◆ DATA SUPPLIED
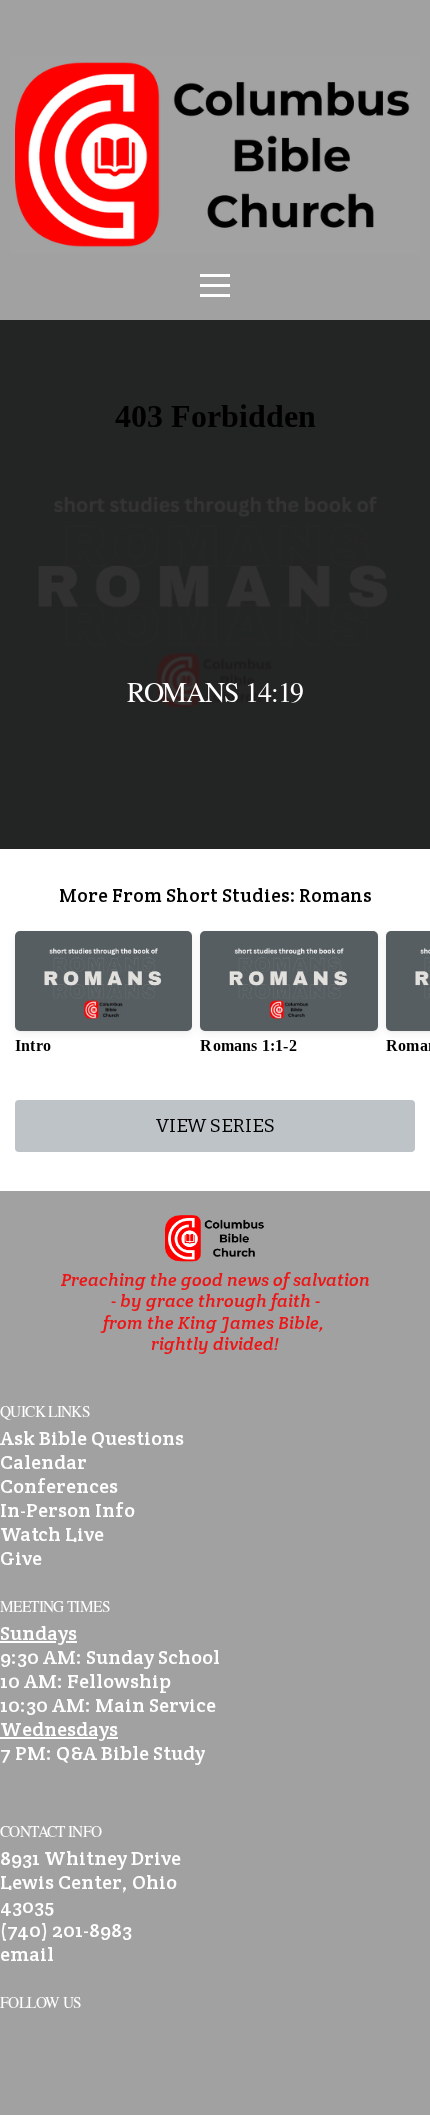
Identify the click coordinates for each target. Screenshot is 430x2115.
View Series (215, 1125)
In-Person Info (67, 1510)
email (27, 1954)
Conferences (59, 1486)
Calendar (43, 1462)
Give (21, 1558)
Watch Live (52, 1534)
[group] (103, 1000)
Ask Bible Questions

◆ TASK INSTRUCTIONS
After locating the line with "In-Person Info (67, 1510)", output that line and every later one exactly, through the end of the entries above.

◆ ANSWER BELOW
In-Person Info (67, 1510)
email (27, 1954)
Conferences (59, 1486)
Calendar (43, 1462)
Give (21, 1558)
Watch Live (52, 1534)
[group] (103, 1000)
Ask Bible Questions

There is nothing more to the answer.